▶ **Stored items**:
◇ ◇ ◇ ◇ ◇ ◇ ◇

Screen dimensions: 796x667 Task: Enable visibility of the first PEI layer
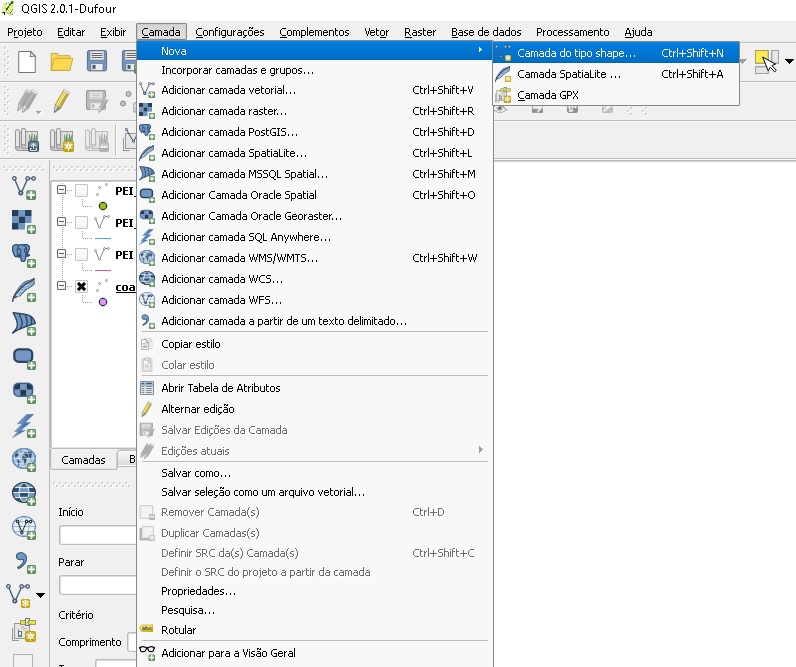click(x=81, y=191)
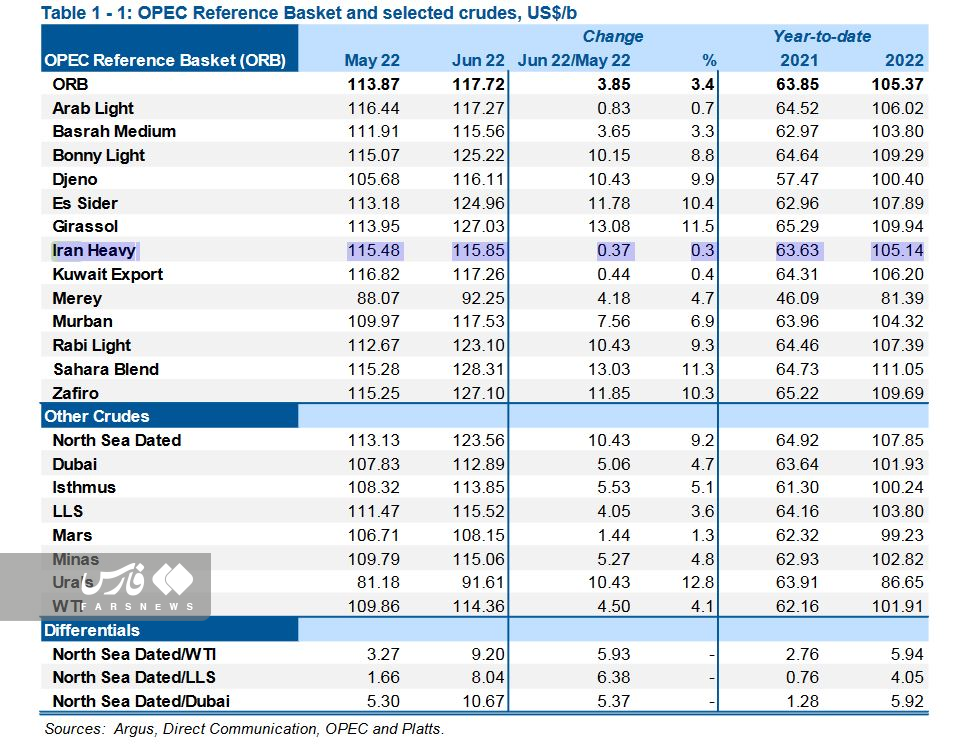This screenshot has width=975, height=744.
Task: Select the North Sea Dated row label
Action: [117, 440]
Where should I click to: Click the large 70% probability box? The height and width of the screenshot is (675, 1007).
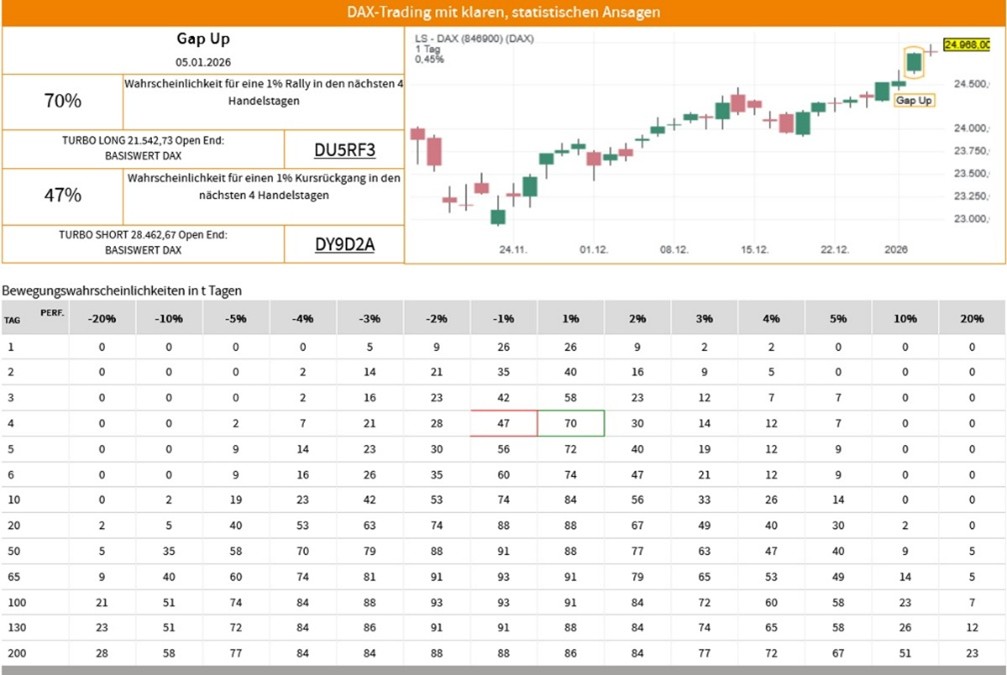pyautogui.click(x=62, y=101)
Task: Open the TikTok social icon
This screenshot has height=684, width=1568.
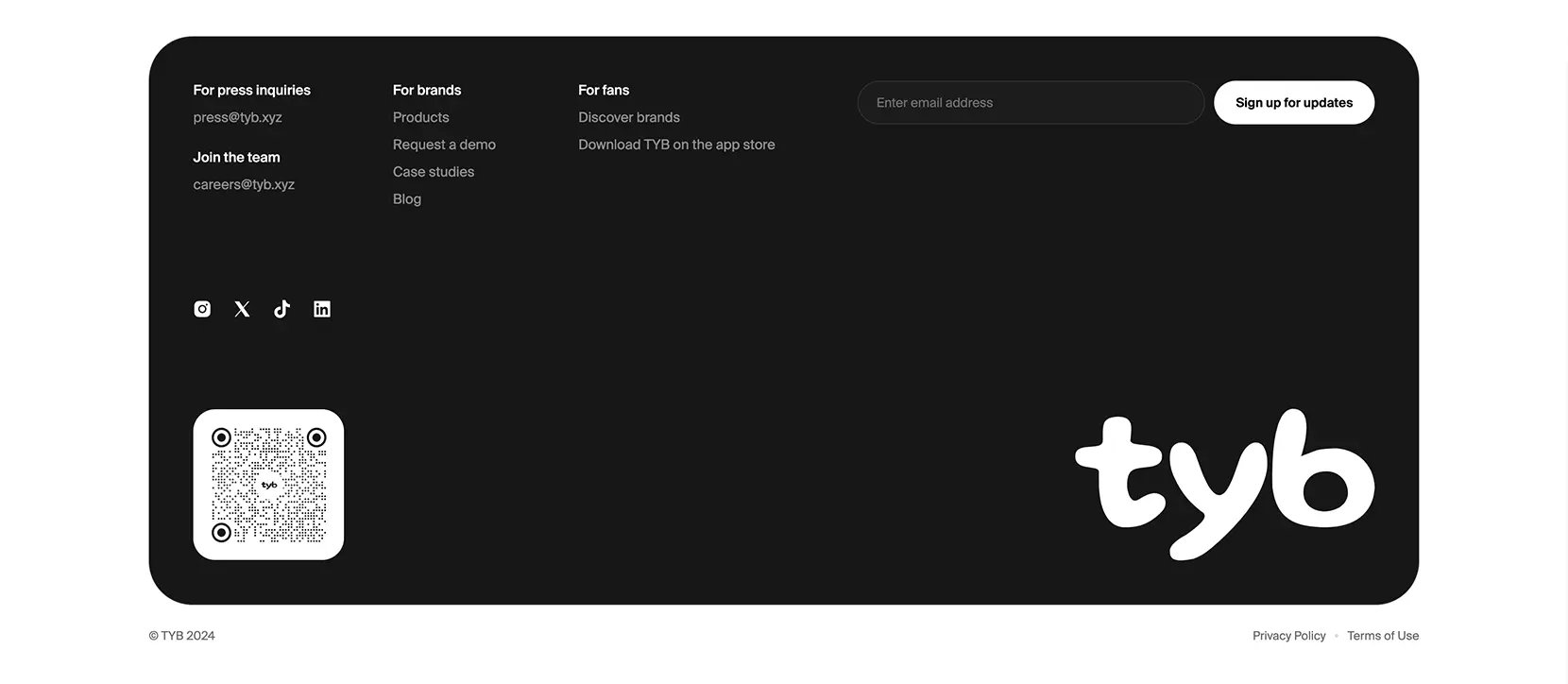Action: pos(281,309)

◇ ◇ ◇ ◇ ◇ ◇ ◇

▶ **Your instructions**: Your copy should hold all the data word for word. It should hold no pictures.

▶ **Answer to the problem**:
Screen dimensions: 796x667 Task: Enable visibility of the first PEI layer
click(x=81, y=191)
This screenshot has width=975, height=744.
Task: Select the North Sea Dated row label
Action: [117, 440]
Where should I click to: Click the large 70% probability box? The height and width of the screenshot is (675, 1007).
pyautogui.click(x=62, y=101)
Task: Open the TikTok social icon
This screenshot has height=684, width=1568.
Action: pos(281,309)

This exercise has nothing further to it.